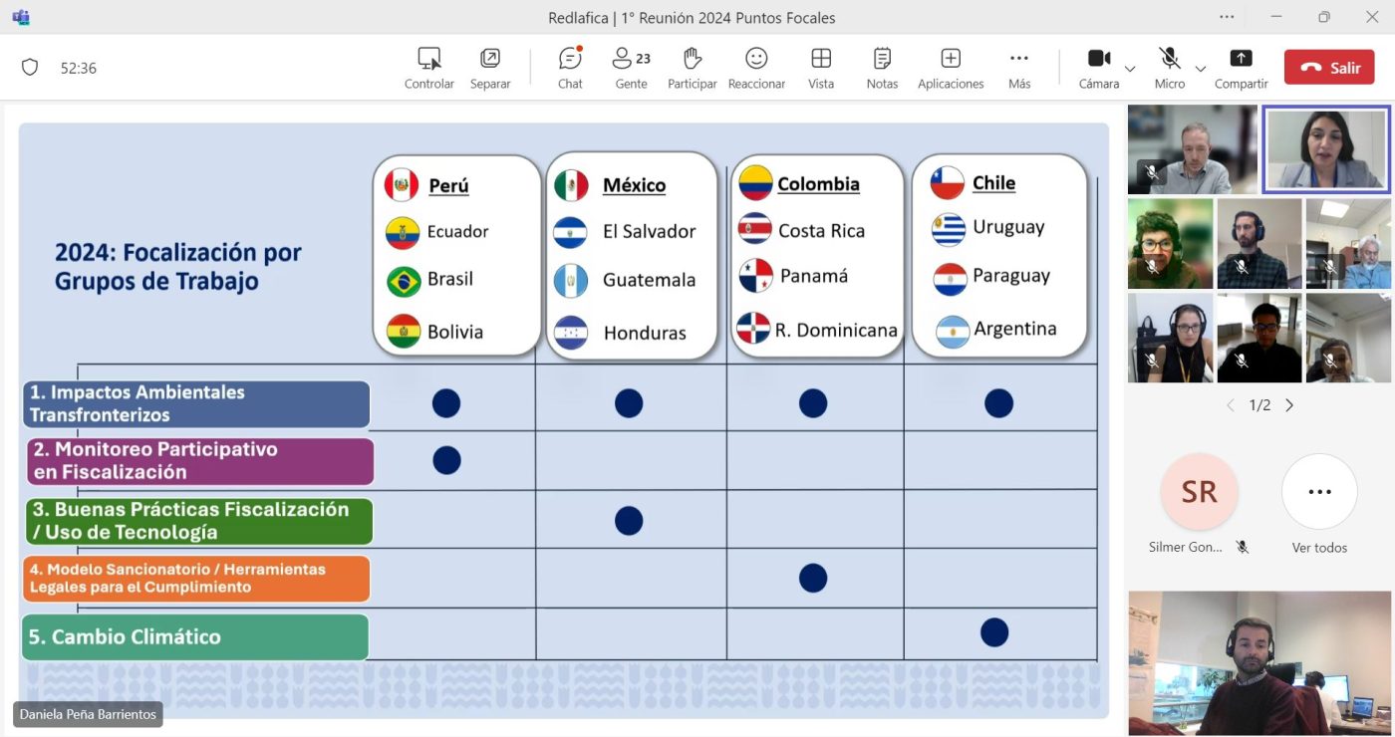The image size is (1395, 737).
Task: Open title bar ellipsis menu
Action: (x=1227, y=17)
--
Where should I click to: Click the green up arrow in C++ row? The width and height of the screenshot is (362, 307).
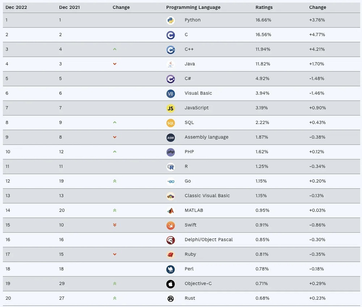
...
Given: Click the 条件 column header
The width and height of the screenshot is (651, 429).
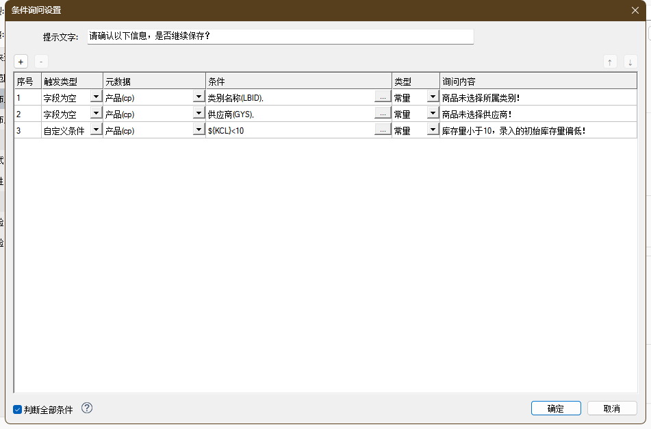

# What you have to do
Restate word for word the lines in the material above from the one with "Given: Click the 条件 column header" to the one with "The width and height of the screenshot is (651, 429)."; both of those lines count, and nothing else does.

# Task solution
Given: Click the 条件 column header
The width and height of the screenshot is (651, 429).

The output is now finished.